(Saved data lines)

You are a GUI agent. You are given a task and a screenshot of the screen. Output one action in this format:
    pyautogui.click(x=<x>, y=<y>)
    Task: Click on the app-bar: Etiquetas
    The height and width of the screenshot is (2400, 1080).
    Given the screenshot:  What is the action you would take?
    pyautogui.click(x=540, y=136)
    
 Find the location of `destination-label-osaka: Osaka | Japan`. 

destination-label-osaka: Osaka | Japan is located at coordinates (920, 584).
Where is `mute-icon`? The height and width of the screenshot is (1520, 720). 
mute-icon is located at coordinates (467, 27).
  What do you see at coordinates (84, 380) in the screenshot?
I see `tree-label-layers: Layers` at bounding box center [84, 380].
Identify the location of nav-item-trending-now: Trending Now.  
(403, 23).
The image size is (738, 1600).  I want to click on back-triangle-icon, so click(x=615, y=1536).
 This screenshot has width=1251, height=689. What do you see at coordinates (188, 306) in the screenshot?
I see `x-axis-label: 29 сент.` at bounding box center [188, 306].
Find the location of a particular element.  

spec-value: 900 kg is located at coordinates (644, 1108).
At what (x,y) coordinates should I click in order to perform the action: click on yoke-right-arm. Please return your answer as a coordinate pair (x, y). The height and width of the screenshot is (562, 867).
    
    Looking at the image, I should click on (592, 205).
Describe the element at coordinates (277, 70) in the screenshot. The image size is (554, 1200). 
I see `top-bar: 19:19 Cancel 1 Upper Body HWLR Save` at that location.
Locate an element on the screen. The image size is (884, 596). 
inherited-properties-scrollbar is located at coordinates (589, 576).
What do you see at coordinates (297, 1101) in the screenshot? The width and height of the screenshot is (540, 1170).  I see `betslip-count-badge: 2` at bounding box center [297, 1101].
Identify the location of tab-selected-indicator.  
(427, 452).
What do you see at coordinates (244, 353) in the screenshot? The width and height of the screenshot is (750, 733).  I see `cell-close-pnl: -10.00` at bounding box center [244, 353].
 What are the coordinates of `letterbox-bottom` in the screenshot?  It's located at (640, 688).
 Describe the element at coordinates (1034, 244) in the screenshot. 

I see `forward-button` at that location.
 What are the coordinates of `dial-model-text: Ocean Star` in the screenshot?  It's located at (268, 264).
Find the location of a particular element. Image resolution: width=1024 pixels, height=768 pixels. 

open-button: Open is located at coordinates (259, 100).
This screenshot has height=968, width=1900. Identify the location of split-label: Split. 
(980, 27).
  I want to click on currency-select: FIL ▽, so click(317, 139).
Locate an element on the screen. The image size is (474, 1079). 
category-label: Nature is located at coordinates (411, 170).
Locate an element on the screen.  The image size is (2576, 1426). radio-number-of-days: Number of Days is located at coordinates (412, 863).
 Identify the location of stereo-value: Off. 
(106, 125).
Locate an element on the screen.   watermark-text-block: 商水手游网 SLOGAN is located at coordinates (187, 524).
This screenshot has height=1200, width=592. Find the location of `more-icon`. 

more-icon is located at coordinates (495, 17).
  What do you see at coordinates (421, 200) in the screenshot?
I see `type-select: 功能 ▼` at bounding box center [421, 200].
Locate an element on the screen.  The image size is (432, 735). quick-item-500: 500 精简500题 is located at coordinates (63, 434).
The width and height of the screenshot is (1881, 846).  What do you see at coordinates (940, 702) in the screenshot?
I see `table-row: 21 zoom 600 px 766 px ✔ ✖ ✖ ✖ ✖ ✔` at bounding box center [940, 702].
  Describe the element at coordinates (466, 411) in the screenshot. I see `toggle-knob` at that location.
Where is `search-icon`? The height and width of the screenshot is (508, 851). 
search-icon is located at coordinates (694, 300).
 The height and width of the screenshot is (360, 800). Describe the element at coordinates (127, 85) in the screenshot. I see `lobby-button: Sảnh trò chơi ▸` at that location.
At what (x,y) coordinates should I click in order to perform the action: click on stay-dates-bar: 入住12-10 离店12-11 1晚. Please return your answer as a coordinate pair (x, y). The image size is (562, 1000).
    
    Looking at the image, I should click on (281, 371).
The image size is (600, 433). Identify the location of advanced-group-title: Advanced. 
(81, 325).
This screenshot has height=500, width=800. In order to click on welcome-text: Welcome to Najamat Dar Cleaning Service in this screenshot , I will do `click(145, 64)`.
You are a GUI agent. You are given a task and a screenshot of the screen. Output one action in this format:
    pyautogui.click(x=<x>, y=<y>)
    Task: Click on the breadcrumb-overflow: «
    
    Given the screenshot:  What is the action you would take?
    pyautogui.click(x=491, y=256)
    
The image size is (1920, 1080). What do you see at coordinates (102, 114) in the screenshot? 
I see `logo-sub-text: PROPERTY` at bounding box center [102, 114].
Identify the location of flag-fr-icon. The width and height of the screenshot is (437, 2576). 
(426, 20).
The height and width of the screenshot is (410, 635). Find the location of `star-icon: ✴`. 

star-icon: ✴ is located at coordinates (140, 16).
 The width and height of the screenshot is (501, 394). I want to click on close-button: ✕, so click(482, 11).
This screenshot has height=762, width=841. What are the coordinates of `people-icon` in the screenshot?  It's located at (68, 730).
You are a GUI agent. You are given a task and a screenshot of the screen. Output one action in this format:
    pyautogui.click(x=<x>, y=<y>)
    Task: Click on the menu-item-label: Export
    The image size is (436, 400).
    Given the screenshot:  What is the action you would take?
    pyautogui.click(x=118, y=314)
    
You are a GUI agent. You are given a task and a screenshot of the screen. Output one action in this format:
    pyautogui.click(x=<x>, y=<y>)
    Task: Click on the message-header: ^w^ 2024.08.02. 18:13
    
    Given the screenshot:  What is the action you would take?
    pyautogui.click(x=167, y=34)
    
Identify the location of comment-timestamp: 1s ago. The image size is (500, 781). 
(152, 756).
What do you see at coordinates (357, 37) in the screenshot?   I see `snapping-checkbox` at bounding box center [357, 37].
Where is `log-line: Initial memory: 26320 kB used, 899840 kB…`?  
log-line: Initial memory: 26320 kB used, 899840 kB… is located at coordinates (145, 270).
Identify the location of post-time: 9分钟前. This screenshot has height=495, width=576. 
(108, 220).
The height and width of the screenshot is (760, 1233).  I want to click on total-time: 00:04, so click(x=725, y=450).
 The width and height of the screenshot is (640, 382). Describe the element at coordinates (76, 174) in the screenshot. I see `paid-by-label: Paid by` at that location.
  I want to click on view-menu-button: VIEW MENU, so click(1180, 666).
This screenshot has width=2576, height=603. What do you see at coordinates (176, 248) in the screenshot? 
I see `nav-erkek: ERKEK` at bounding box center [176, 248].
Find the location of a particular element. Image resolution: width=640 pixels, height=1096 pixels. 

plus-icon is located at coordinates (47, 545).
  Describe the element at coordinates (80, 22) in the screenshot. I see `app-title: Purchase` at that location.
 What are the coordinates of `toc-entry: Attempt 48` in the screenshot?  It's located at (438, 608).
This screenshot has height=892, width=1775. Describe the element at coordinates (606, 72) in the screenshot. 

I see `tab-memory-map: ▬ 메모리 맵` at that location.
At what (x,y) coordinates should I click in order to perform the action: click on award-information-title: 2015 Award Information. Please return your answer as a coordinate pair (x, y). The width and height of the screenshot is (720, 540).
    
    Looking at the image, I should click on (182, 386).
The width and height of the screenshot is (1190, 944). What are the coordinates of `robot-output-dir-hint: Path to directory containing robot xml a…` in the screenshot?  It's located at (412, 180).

• _Requirement_: Copy out every one of the saved data lines above word for word, leaving nothing out.

• _Reply_:
You are a GUI agent. You are given a task and a screenshot of the screen. Output one action in this format:
    pyautogui.click(x=<x>, y=<y>)
    Task: Click on the app-bar: Etiquetas
    The height and width of the screenshot is (2400, 1080).
    Given the screenshot:  What is the action you would take?
    pyautogui.click(x=540, y=136)
    
 Find the location of `destination-label-osaka: Osaka | Japan`. 

destination-label-osaka: Osaka | Japan is located at coordinates (920, 584).
Where is `mute-icon`? The height and width of the screenshot is (1520, 720). 
mute-icon is located at coordinates (467, 27).
  What do you see at coordinates (84, 380) in the screenshot?
I see `tree-label-layers: Layers` at bounding box center [84, 380].
Identify the location of nav-item-trending-now: Trending Now.  
(403, 23).
The image size is (738, 1600).  I want to click on back-triangle-icon, so click(x=615, y=1536).
 This screenshot has width=1251, height=689. What do you see at coordinates (188, 306) in the screenshot?
I see `x-axis-label: 29 сент.` at bounding box center [188, 306].
Find the location of a particular element.  

spec-value: 900 kg is located at coordinates (644, 1108).
At what (x,y) coordinates should I click in order to perform the action: click on yoke-right-arm. Please return your answer as a coordinate pair (x, y). The height and width of the screenshot is (562, 867).
    
    Looking at the image, I should click on (592, 205).
Describe the element at coordinates (277, 70) in the screenshot. The image size is (554, 1200). 
I see `top-bar: 19:19 Cancel 1 Upper Body HWLR Save` at that location.
Locate an element on the screen. The image size is (884, 596). 
inherited-properties-scrollbar is located at coordinates (589, 576).
What do you see at coordinates (297, 1101) in the screenshot? The width and height of the screenshot is (540, 1170).  I see `betslip-count-badge: 2` at bounding box center [297, 1101].
Identify the location of tab-selected-indicator.  
(427, 452).
What do you see at coordinates (244, 353) in the screenshot? The width and height of the screenshot is (750, 733).  I see `cell-close-pnl: -10.00` at bounding box center [244, 353].
 What are the coordinates of `letterbox-bottom` in the screenshot?  It's located at (640, 688).
 Describe the element at coordinates (1034, 244) in the screenshot. 

I see `forward-button` at that location.
 What are the coordinates of `dial-model-text: Ocean Star` in the screenshot?  It's located at (268, 264).
Find the location of a particular element. Image resolution: width=1024 pixels, height=768 pixels. 

open-button: Open is located at coordinates (259, 100).
This screenshot has height=968, width=1900. Identify the location of split-label: Split. 
(980, 27).
  I want to click on currency-select: FIL ▽, so click(317, 139).
Locate an element on the screen. The image size is (474, 1079). 
category-label: Nature is located at coordinates (411, 170).
Locate an element on the screen.  The image size is (2576, 1426). radio-number-of-days: Number of Days is located at coordinates (412, 863).
 Identify the location of stereo-value: Off. 
(106, 125).
Locate an element on the screen.   watermark-text-block: 商水手游网 SLOGAN is located at coordinates (187, 524).
This screenshot has height=1200, width=592. Find the location of `more-icon`. 

more-icon is located at coordinates (495, 17).
  What do you see at coordinates (421, 200) in the screenshot?
I see `type-select: 功能 ▼` at bounding box center [421, 200].
Locate an element on the screen.  The image size is (432, 735). quick-item-500: 500 精简500题 is located at coordinates (63, 434).
The width and height of the screenshot is (1881, 846).  What do you see at coordinates (940, 702) in the screenshot?
I see `table-row: 21 zoom 600 px 766 px ✔ ✖ ✖ ✖ ✖ ✔` at bounding box center [940, 702].
  Describe the element at coordinates (466, 411) in the screenshot. I see `toggle-knob` at that location.
Where is `search-icon`? The height and width of the screenshot is (508, 851). 
search-icon is located at coordinates (694, 300).
 The height and width of the screenshot is (360, 800). Describe the element at coordinates (127, 85) in the screenshot. I see `lobby-button: Sảnh trò chơi ▸` at that location.
At what (x,y) coordinates should I click in order to perform the action: click on stay-dates-bar: 入住12-10 离店12-11 1晚. Please return your answer as a coordinate pair (x, y). The image size is (562, 1000).
    
    Looking at the image, I should click on (281, 371).
The image size is (600, 433). Identify the location of advanced-group-title: Advanced. 
(81, 325).
This screenshot has height=500, width=800. In order to click on welcome-text: Welcome to Najamat Dar Cleaning Service in this screenshot , I will do `click(145, 64)`.
You are a GUI agent. You are given a task and a screenshot of the screen. Output one action in this format:
    pyautogui.click(x=<x>, y=<y>)
    Task: Click on the breadcrumb-overflow: «
    
    Given the screenshot:  What is the action you would take?
    pyautogui.click(x=491, y=256)
    
The image size is (1920, 1080). What do you see at coordinates (102, 114) in the screenshot? 
I see `logo-sub-text: PROPERTY` at bounding box center [102, 114].
Identify the location of flag-fr-icon. The width and height of the screenshot is (437, 2576). 
(426, 20).
The height and width of the screenshot is (410, 635). Find the location of `star-icon: ✴`. 

star-icon: ✴ is located at coordinates (140, 16).
 The width and height of the screenshot is (501, 394). I want to click on close-button: ✕, so click(482, 11).
This screenshot has height=762, width=841. What are the coordinates of `people-icon` in the screenshot?  It's located at (68, 730).
You are a GUI agent. You are given a task and a screenshot of the screen. Output one action in this format:
    pyautogui.click(x=<x>, y=<y>)
    Task: Click on the menu-item-label: Export
    The image size is (436, 400).
    Given the screenshot:  What is the action you would take?
    pyautogui.click(x=118, y=314)
    
You are a GUI agent. You are given a task and a screenshot of the screen. Output one action in this format:
    pyautogui.click(x=<x>, y=<y>)
    Task: Click on the message-header: ^w^ 2024.08.02. 18:13
    
    Given the screenshot:  What is the action you would take?
    pyautogui.click(x=167, y=34)
    
Identify the location of comment-timestamp: 1s ago. The image size is (500, 781). 
(152, 756).
What do you see at coordinates (357, 37) in the screenshot?   I see `snapping-checkbox` at bounding box center [357, 37].
Where is `log-line: Initial memory: 26320 kB used, 899840 kB…`?  
log-line: Initial memory: 26320 kB used, 899840 kB… is located at coordinates (145, 270).
Identify the location of post-time: 9分钟前. This screenshot has height=495, width=576. 
(108, 220).
The height and width of the screenshot is (760, 1233).  I want to click on total-time: 00:04, so click(x=725, y=450).
 The width and height of the screenshot is (640, 382). Describe the element at coordinates (76, 174) in the screenshot. I see `paid-by-label: Paid by` at that location.
  I want to click on view-menu-button: VIEW MENU, so click(1180, 666).
This screenshot has width=2576, height=603. What do you see at coordinates (176, 248) in the screenshot? 
I see `nav-erkek: ERKEK` at bounding box center [176, 248].
Find the location of a particular element. Image resolution: width=640 pixels, height=1096 pixels. 

plus-icon is located at coordinates (47, 545).
  Describe the element at coordinates (80, 22) in the screenshot. I see `app-title: Purchase` at that location.
 What are the coordinates of `toc-entry: Attempt 48` in the screenshot?  It's located at (438, 608).
This screenshot has height=892, width=1775. Describe the element at coordinates (606, 72) in the screenshot. 

I see `tab-memory-map: ▬ 메모리 맵` at that location.
At what (x,y) coordinates should I click in order to perform the action: click on award-information-title: 2015 Award Information. Please return your answer as a coordinate pair (x, y). The width and height of the screenshot is (720, 540).
    
    Looking at the image, I should click on (182, 386).
The width and height of the screenshot is (1190, 944). What are the coordinates of `robot-output-dir-hint: Path to directory containing robot xml a…` in the screenshot?  It's located at (412, 180).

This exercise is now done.